But given the fact that I did not really start this journey of self-discovery until after the age of fifty, there were decades where the internalized and suppressed damage affected everything I touched. Education, career, marriage, all other relationships, just everything.
Now, my family will argue that, with these writings, I have failed to take responsibility for my own actions and decisions. Let me put that to rest here, in what I hope will be my final essay in this series. Yes absolutely, I am responsible for my failures and shortcomings. All of them.
I was unprepared and incomplete, and ultimately I am responsible for these shortcomings. I should have and perhaps could have addressed this at a much earlier age.
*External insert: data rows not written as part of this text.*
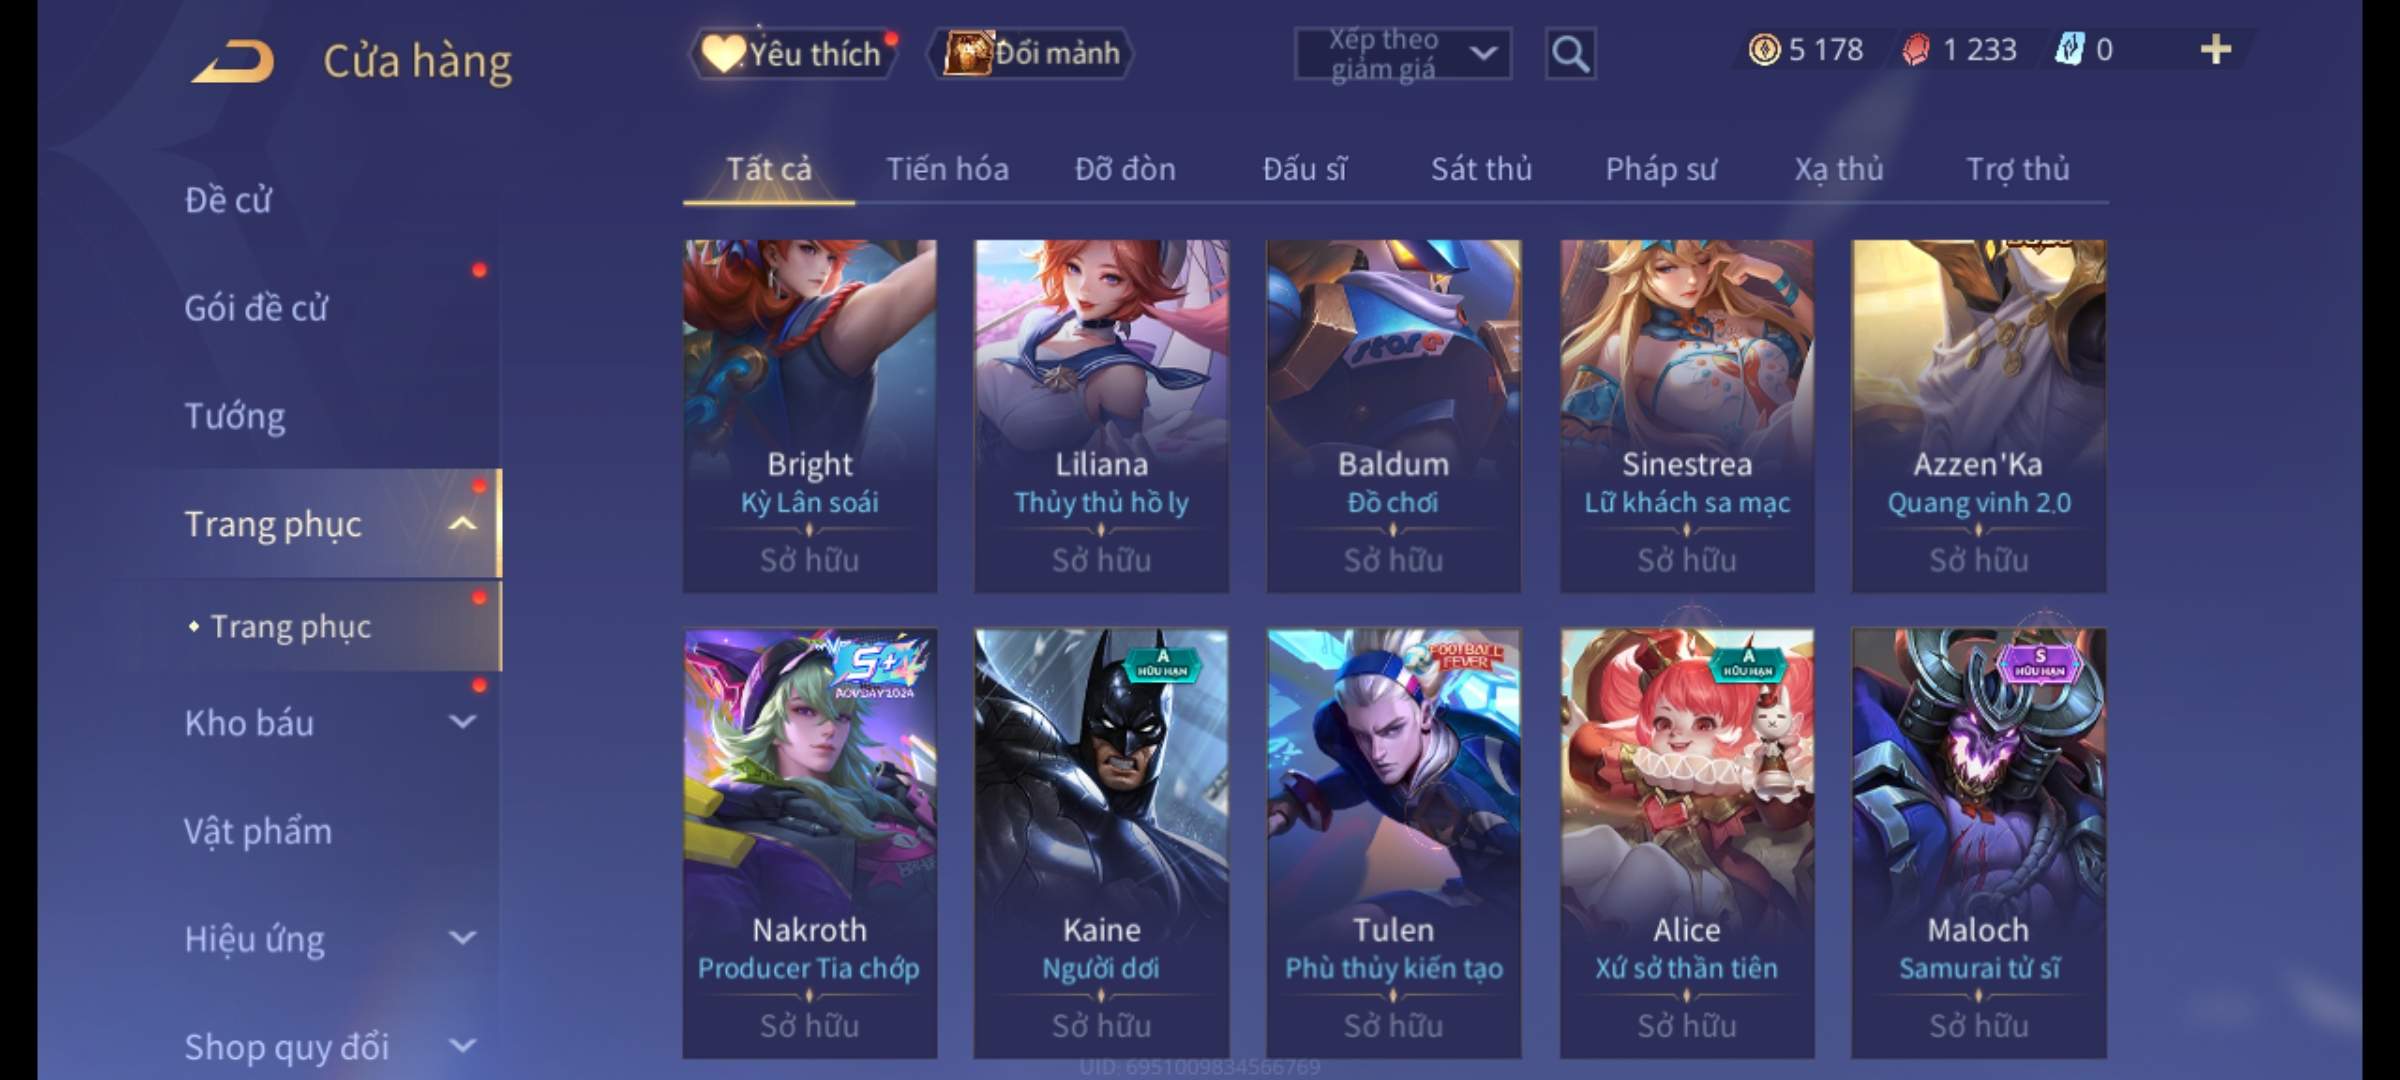Open Gói đề cử in sidebar

click(x=256, y=308)
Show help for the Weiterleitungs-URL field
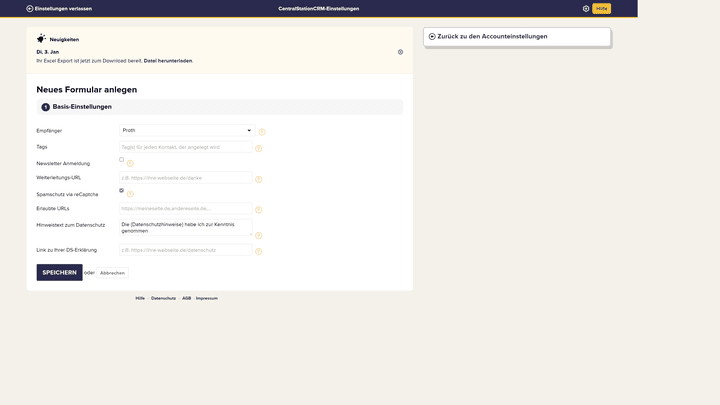Screen dimensions: 720x405 (258, 179)
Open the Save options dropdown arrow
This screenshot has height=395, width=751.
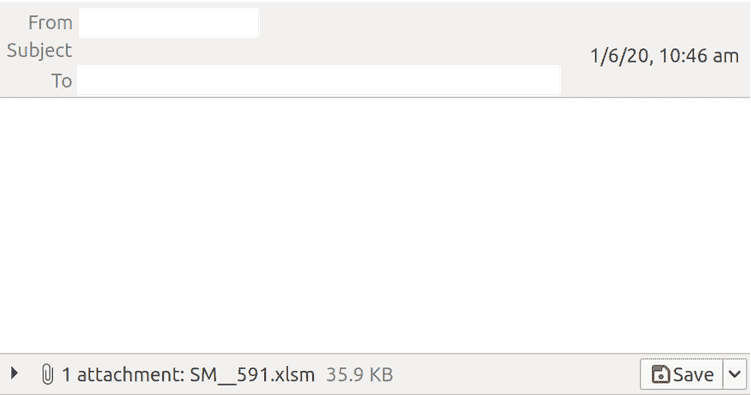[x=735, y=374]
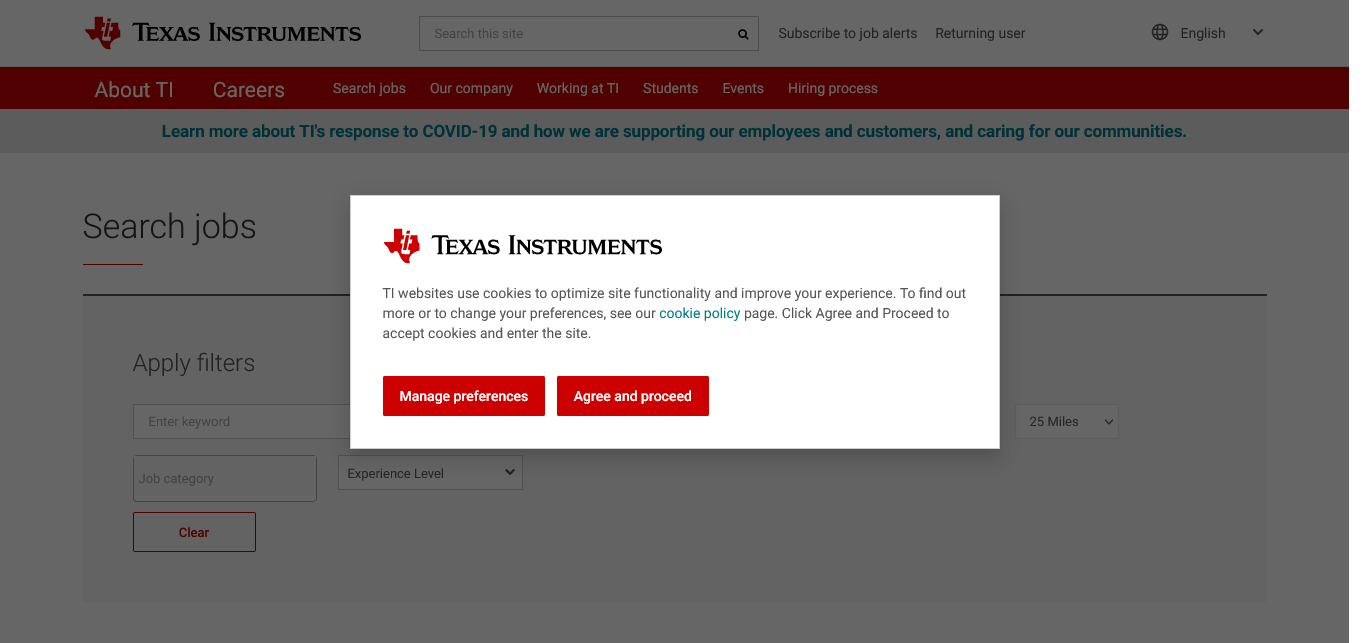The image size is (1366, 643).
Task: Click the Texas Instruments logo in header
Action: tap(223, 33)
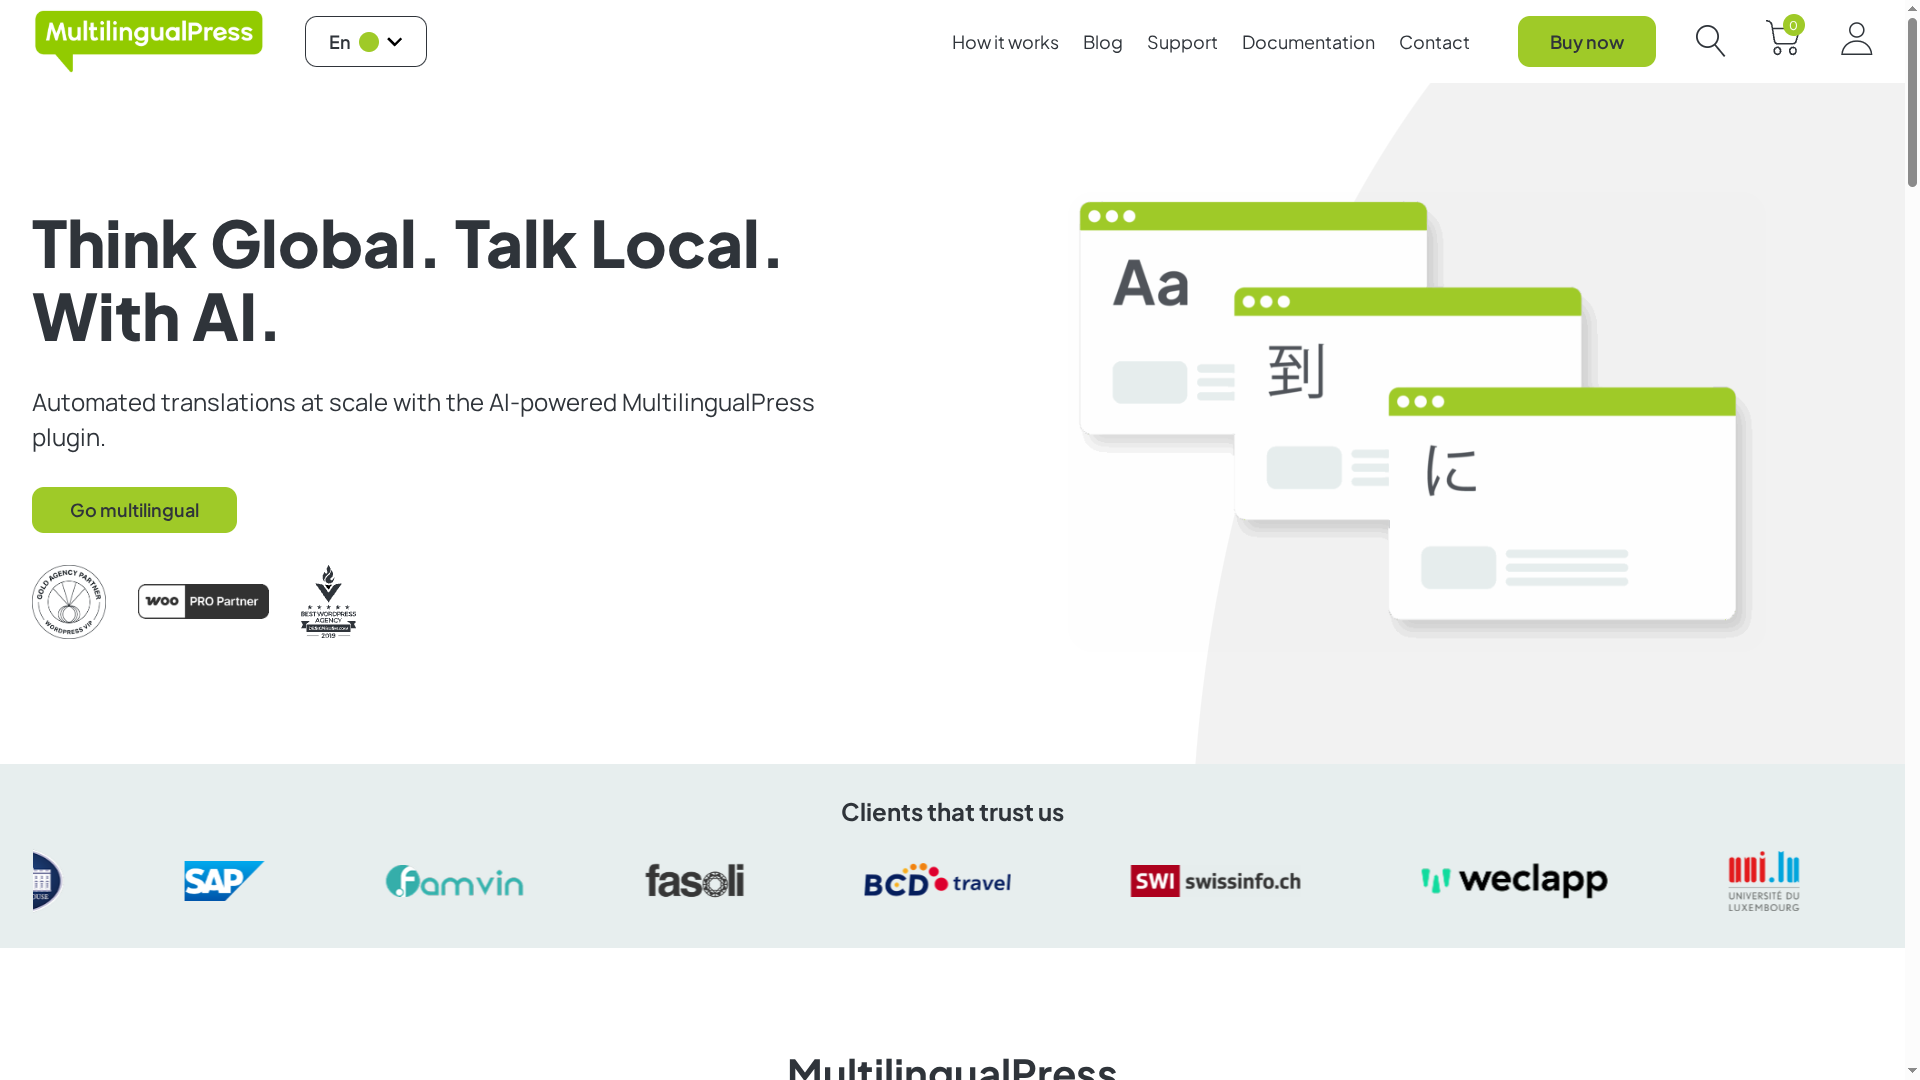Screen dimensions: 1920x1080
Task: Select the BCD travel logo
Action: pyautogui.click(x=937, y=881)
I certainly could have distanced myself from my parents decades earlier. It was a relationship that often appeared healthy and normal, but only because I forgave their past transgressions. I thought that was the right thing to do. I once read that becoming a healthy adult starts with forgiving your parents. So I did that. For more than thirty years.
It was a mistake.
In the long run, I struggled with the expected, my parents' expectations, which I never met, and they devalued me for it. Their's was a conditional love. The disapproval and disappointment and depreciation built up over the decades until it all inevitably burst. By this time, I was fifty-two years old.
And that was just the start of my journey. I still remember the date, Wednesday, 29 May 2019. That was when, finally, belatedly, I asked...Why? The writings in this collection have been my attempt to answer that question. But by this age, the consequences were insurmountable. So while my mental health has improved, I struggle everyday with the consequences.
I addressed the expected consequences in The Shadow, the very first essay in this collection. It is the most important piece I have written on this topic, even though I have never been completely satisfied with it. I never felt that it adequately captured the damage.
Maybe that is simply not possible. I cannot fully elucidate the damage; it is just too bleak and depressing. But my life today is a simmering synthesis of it all. And today, my family looks down on me for my struggles and my failures. My parents enjoy complete impunity for their unacknowledged derelictions. As I have written previously, parental impunity is the hallmark of our family.
My siblings have shorter memories and benefited from marginally more reasonable parents. This helped them meet the required parental expectations. So their family unit remains intact. Such as it is.
As a child I was consigned to a lifelong solitary existence. And to this day, I struggle with depression and underdeveloped self-esteem and deeply-seated latent anger, and all of the failings I first described in The Shadow. This is the answer to my Why. These damages are still present, but at least today I recognize them for what they are and where they came from. But they have cost me everything.
It was only after I began this journey that I was able to form just one altogether healthy relationship. My wife's unconditional love sustains me. It is all I have. It is no exaggeration to say that she saved my life. But my death would give my parents a final out. They would say, as they surely do already, well he was always troubled.
No, I was not troubled. I was damaged.